Il caso esplode dopo un post critico del padre sui social
Un bambino con disabilità sarebbe stato escluso dal servizio di trasporto scolastico nel Comune di Torano Castello a causa di un post critico del padre, Valentino Adimari, ex consigliere comunale e dirigente provinciale di Azione.
A partire dal 12 maggio, il piccolo – fino ad allora fruitore regolare dello scuolabus – non ha più potuto usufruire del servizio. Secondo quanto riportato in un post pubblicato dallo stesso Adimari, la motivazione fornita sarebbe stata la “mancanza di un seggiolino idoneo”, ritenuta tuttavia pretestuosa.

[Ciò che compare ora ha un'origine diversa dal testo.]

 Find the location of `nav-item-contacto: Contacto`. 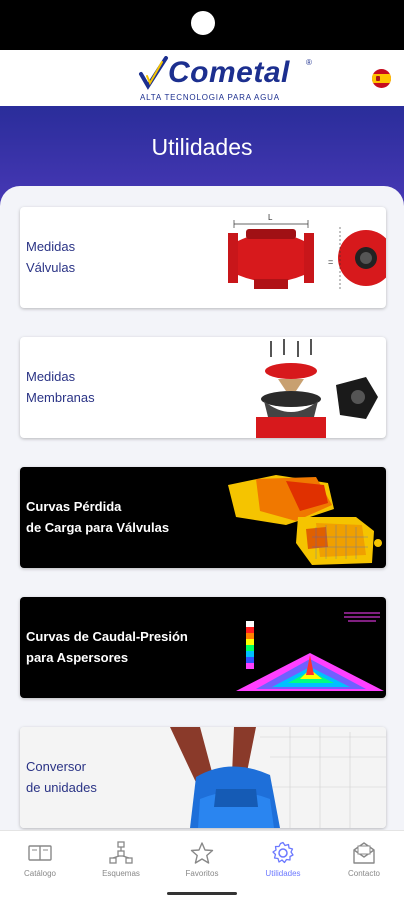

nav-item-contacto: Contacto is located at coordinates (364, 860).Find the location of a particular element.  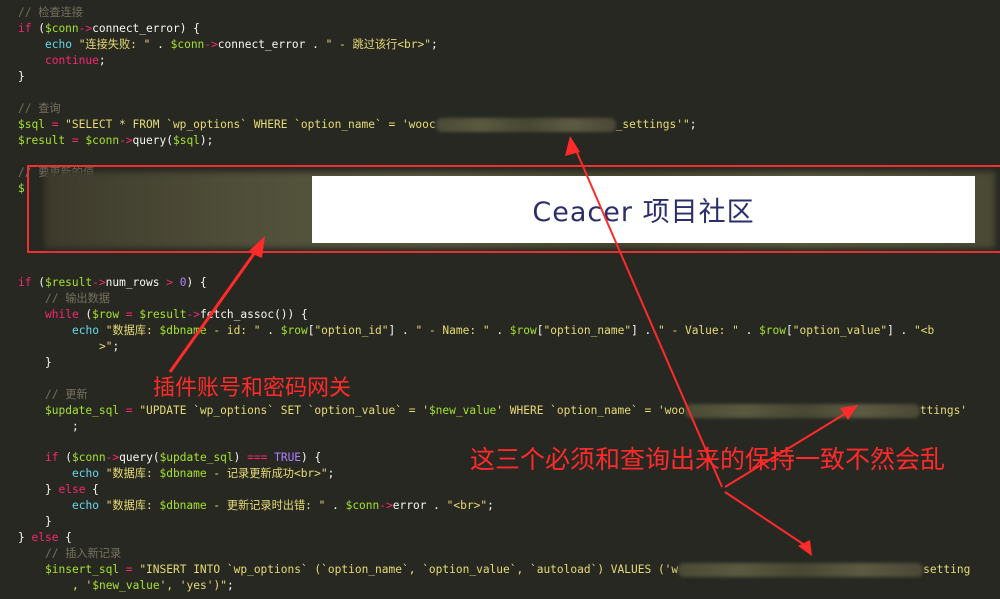

arrow-to-select is located at coordinates (648, 318).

Nonostante la disponibilità del genitore a fornire personalmente un seggiolino omologato, l’amministrazione comunale non ha dato riscontri formali. Di fronte a quello che Adimari considera un atto discriminatorio motivato dalla sua posizione politica, è stato presentato un esposto alle autorità competenti.
La diffida del Garante: “Predisporre un progetto di vita individuale”
A schierarsi dalla parte della famiglia è intervenuto il Garante regionale dei diritti delle persone con disabilità, Ernesto Siclari, che ha diffidato formalmente il Comune di Torano Castello, chiedendo l’attivazione di un progetto di vita individuale per il bambino, in grado di garantire servizi adeguati e completi.
A darne notizia è stato lo stesso Adimari sui social, dove ha ribadito: “Fin quando Dio mi darà la forza, ogni abuso sarà contrastato. Per ogni cittadino di Torano”.
Anche il Ministero della Disabilità segue il caso
Oltre al Garante regionale, anche il Ministero per le Disabilità ha chiesto chiarimenti urgenti. A comunicarlo è stato Giovanni Lefosse, segretario provinciale di Azione a Cosenza, che ha sottolineato la gravità della situazione: “La gestione della cosa pubblica non può mai essere utilizzata per punire chi dissente”.
Il partito chiede l’immediato ripristino del servizio di trasporto e una presa di posizione chiara da parte del sindaco di Torano Castello.